Operating surplus/deficit is the key analytical indicator regarding local government’s annual operating activities. It is defined as operating revenue (including all

intergovernmental transfers) less all operating expenses, including depreciation

expenses, net interest expenses and taxes/transfers and dividends paid. It is an indicator of the ability of current rate payments to sufficiently cover all operating costs for local government. In interpreting this indicator, some caution is required as operating

surpluses (or mild deficits) can be driven by understated depreciation costs, which in turn usually arise due to conservatively low valuations of council assets or infrequent updates to such valuations.

An operating deficit was recorded by 28% of councils in the study sample of 100 councils, with the average operating result for all urban capital and rural significant growth

categories in deficit. This suggests that 28% of councils have a portion of costs incurred in the year not being met, as it should, by ratepayers. Whilst modest operating deficits do not pose a major concern to financial sustainability, operating deficits greater than 10% of total revenue indicate that a council is spending beyond its means and facing financial unsustainability.

Of the 100 council sample, the average council operated with an average surplus of 9.3%. The council categories with the worst operating result were urban development and rural significant growth, with 8.3 and 0% of councils respectively. These figures suggest that approximately 16.0% of all councils will therefore face sustainability issues as a result of operating deficit.
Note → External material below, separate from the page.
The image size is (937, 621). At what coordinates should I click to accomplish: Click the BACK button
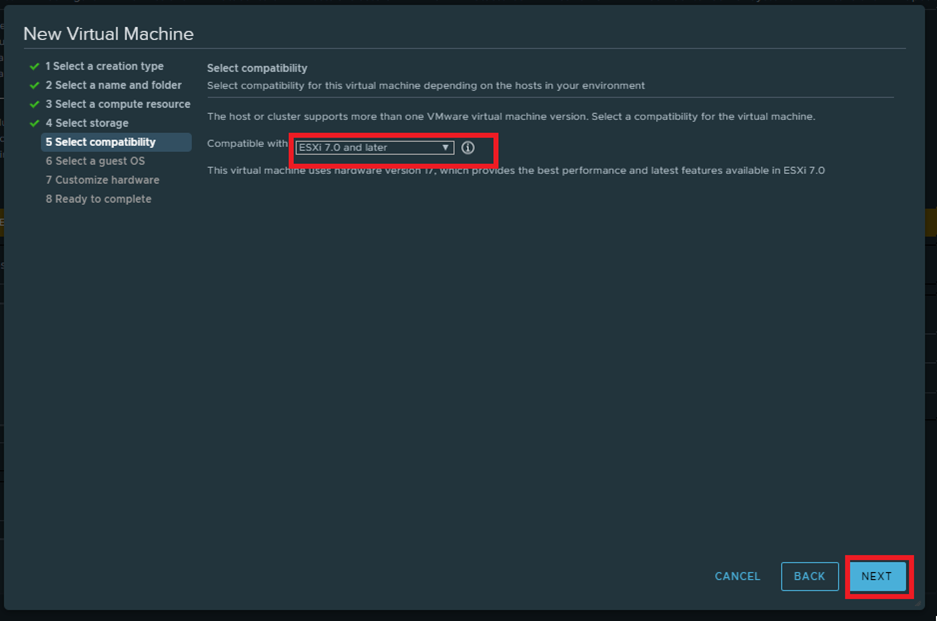tap(810, 576)
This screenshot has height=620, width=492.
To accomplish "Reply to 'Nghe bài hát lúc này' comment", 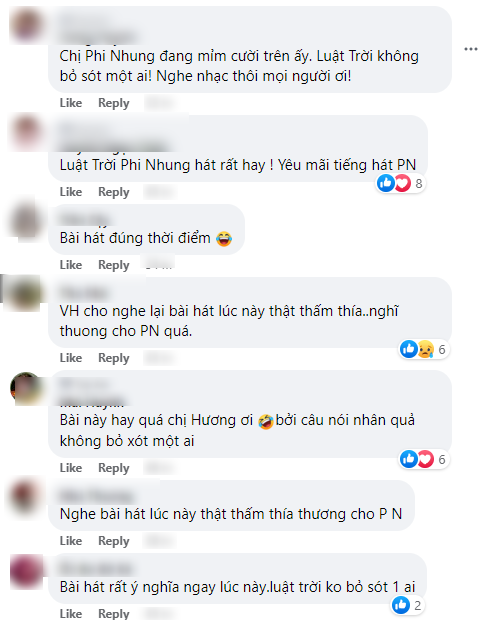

Operating deficits mean that current ratepayers need to fund the deficit by borrowing, or deferring renewal or replacement of existing assets and so shifting this burden onto future ratepayers.

It is worth noting, that due to data limitations, these ratios were developed with capital grants included in the operating revenue and so can be expected to have underestimated the proportion of councils running operating deficits. When Access Economics conducted its analysis of NSW local governments without the inclusion of capital grants, a total of 76% of councils were operating at a deficit, with 50% with a deficit larger than 10%. This is a concerning statistic, indicating that the majority of councils are currently unable to perform their operational activities with available funds.

If operating deficits continue for multiple periods for capital city councils, the compounded deficit creates debt levels which local governments are unable to repay, rendering them financially unsustainable. Whilst time-series data is required to determine whether the operating deficit is a trend for local governments who have a net operating deficit, the data available suggests up to one quarter of local governments are at potential risk of becoming financially unsustainable due to operating deficits. These councils are from all categories of councils except for the rural remote category. This is mainly due to a much smaller expenses base faced by these councils, however does not signal financial sustainability, as the operating surplus/deficit does not indicate whether infrastructure renewals/replacements is adequate, and whether adequate facilities are being provided to rural remote communities.